Stored data entries
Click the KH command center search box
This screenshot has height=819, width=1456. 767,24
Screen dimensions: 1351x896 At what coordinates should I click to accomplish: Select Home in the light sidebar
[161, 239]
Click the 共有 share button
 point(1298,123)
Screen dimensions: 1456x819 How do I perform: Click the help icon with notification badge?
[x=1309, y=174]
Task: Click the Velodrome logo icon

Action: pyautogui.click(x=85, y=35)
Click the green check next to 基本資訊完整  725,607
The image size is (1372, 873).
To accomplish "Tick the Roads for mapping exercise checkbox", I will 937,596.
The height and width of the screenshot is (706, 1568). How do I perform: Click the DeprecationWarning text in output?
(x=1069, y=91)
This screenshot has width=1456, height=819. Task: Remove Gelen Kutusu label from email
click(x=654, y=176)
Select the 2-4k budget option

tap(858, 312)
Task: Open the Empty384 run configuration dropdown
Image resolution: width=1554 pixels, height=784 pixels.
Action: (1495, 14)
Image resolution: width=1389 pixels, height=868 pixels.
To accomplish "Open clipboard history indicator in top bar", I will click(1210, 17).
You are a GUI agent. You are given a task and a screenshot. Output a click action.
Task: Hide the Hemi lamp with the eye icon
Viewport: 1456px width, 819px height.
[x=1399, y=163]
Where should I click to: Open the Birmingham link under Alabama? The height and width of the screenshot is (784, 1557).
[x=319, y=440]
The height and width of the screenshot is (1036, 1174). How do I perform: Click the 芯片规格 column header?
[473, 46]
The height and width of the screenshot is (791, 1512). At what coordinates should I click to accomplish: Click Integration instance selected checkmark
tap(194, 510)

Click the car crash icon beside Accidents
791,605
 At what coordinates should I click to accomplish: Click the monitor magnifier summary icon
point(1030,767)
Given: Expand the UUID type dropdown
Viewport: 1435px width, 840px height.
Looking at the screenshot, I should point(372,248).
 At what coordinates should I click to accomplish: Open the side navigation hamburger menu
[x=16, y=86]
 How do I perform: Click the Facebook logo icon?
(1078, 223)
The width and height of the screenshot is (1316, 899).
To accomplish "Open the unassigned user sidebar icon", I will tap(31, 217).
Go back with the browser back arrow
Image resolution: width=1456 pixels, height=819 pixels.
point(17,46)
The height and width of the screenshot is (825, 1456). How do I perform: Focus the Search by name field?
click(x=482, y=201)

EXERCISE.
The full set of entries should be copied out exactly as given.

RESULT.
Click the KH command center search box
This screenshot has height=819, width=1456. 767,24
Screen dimensions: 1351x896 At what coordinates should I click to accomplish: Select Home in the light sidebar
[161, 239]
Click the 共有 share button
 point(1298,123)
Screen dimensions: 1456x819 How do I perform: Click the help icon with notification badge?
[x=1309, y=174]
Task: Click the Velodrome logo icon

Action: pyautogui.click(x=85, y=35)
Click the green check next to 基本資訊完整  725,607
The image size is (1372, 873).
To accomplish "Tick the Roads for mapping exercise checkbox", I will 937,596.
The height and width of the screenshot is (706, 1568). How do I perform: Click the DeprecationWarning text in output?
(x=1069, y=91)
This screenshot has width=1456, height=819. Task: Remove Gelen Kutusu label from email
click(x=654, y=176)
Select the 2-4k budget option

tap(858, 312)
Task: Open the Empty384 run configuration dropdown
Image resolution: width=1554 pixels, height=784 pixels.
Action: (1495, 14)
Image resolution: width=1389 pixels, height=868 pixels.
To accomplish "Open clipboard history indicator in top bar", I will click(1210, 17).
You are a GUI agent. You are given a task and a screenshot. Output a click action.
Task: Hide the Hemi lamp with the eye icon
Viewport: 1456px width, 819px height.
[x=1399, y=163]
Where should I click to: Open the Birmingham link under Alabama? The height and width of the screenshot is (784, 1557).
[x=319, y=440]
The height and width of the screenshot is (1036, 1174). How do I perform: Click the 芯片规格 column header?
[473, 46]
The height and width of the screenshot is (791, 1512). At what coordinates should I click to accomplish: Click Integration instance selected checkmark
tap(194, 510)

Click the car crash icon beside Accidents
791,605
 At what coordinates should I click to accomplish: Click the monitor magnifier summary icon
point(1030,767)
Given: Expand the UUID type dropdown
Viewport: 1435px width, 840px height.
Looking at the screenshot, I should point(372,248).
 At what coordinates should I click to accomplish: Open the side navigation hamburger menu
[x=16, y=86]
 How do I perform: Click the Facebook logo icon?
(1078, 223)
The width and height of the screenshot is (1316, 899).
To accomplish "Open the unassigned user sidebar icon", I will tap(31, 217).
Go back with the browser back arrow
Image resolution: width=1456 pixels, height=819 pixels.
point(17,46)
The height and width of the screenshot is (825, 1456). How do I perform: Focus the Search by name field?
click(x=482, y=201)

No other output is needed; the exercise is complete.